Les journalistes les plus mobilisés sur le sujet sont sûrement ceux de France Télévisions. Plus syndiqués qu’ailleurs, ils se réunissent et communiquent sur leurs pratiques professionnelles depuis le début de la crise à travers communiqués et réseaux sociaux. Ce sont surtout les journaux télévisés qui sont pointés du doigt. “Nous avons une mission de service public, c’est normal que nous véhiculions des messages gouvernementaux pour faire passer les consignes sanitaires, explique Serge Cimino (SNJ) de France 3. Mais dans le cadre de nos journaux, nous avons besoin de différents points de vue et de questionner la politique du gouvernement.” 

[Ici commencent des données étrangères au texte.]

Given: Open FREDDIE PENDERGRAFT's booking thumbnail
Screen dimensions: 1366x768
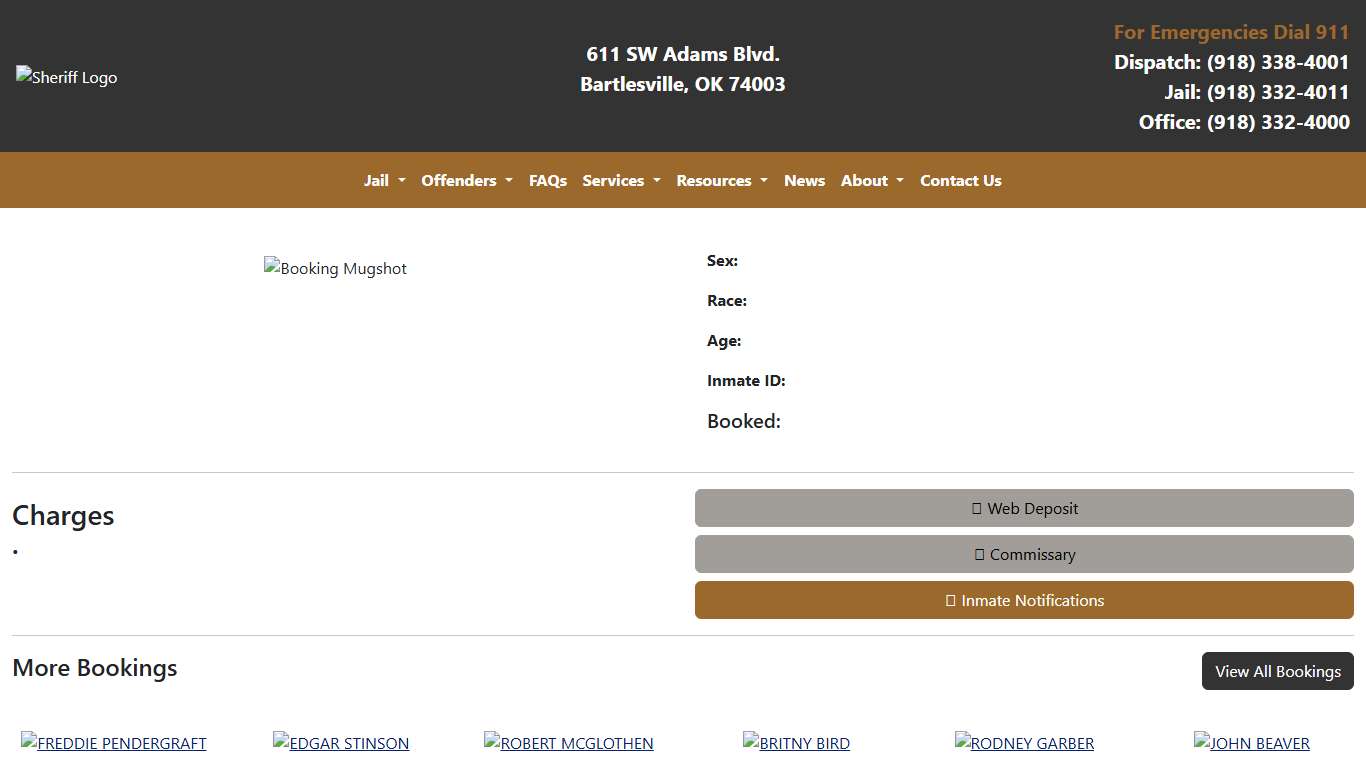Looking at the screenshot, I should point(113,743).
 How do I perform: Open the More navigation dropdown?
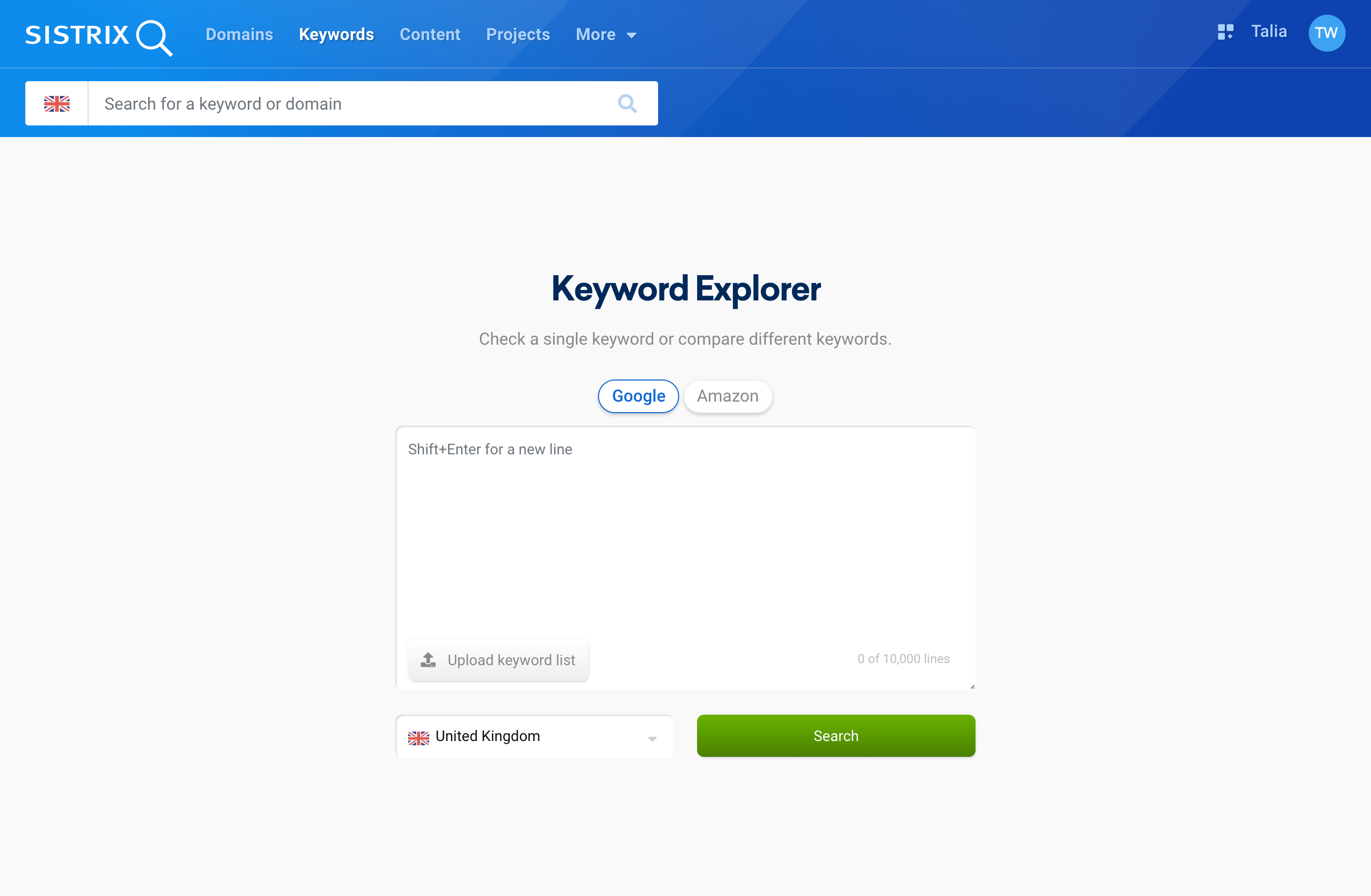point(605,34)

Même si les sujets de ses collègues ne sont pas le problème en soi selon lui, les professionnels ne doivent pas oublier leurs réflexes journalistiques: traiter de tous les aspects de la crise, et pas uniquement de ce qui fonctionne bien. “Bien sûr, il n’y a pas d’ordre donné depuis le sommet de l’État, mais il y a un emballement médiatique lié à l’urgence de la crise. On dit tous la même chose.” Serge Cimino et ses confrères déplorent par exemple le message envoyé autour du déconfinement: “Sous couvert de reprise économique, il se pourrait qu’on envoie des gens au casse-pipe en les remettant au travail. Il faut questionner ça dans nos journaux.”

Entre manque de contexte et manque de temps

Une raison pour expliquer ce manque de regard critique: la contrainte du temps, exacerbée par la crise sanitaire. “Le temps de l’info est encore plus rapide et mène à un traitement par breaking-news, rapporte Alban Azais de BFM TV, cela empêche de prendre du recul sur le sujet.” Pendus aux lèvres du gouvernement lorsqu’il annonce des mesures importantes, les journalistes TV doivent se presser de traiter l’info en simultané pour la restituer simplement aux spectateurs. Ce traitement rapide de l’information est parfois propice à l’erreur. France 3 Occitanie avait par exemple annoncé la mort d’un homme atteint du Covid-19 fin mars, avant que cela ne soit démenti par l’Agence régionale de santé. Le journal d’Anne-Sophie Lapix affirmait le 7 avril qu’1,5 million de personnes correspondait à 9% de la population française. Cela aurait signifié que la France comptait environ 15 millions d’habitants, comme l’a relevé le site de critique des médias Acrimed.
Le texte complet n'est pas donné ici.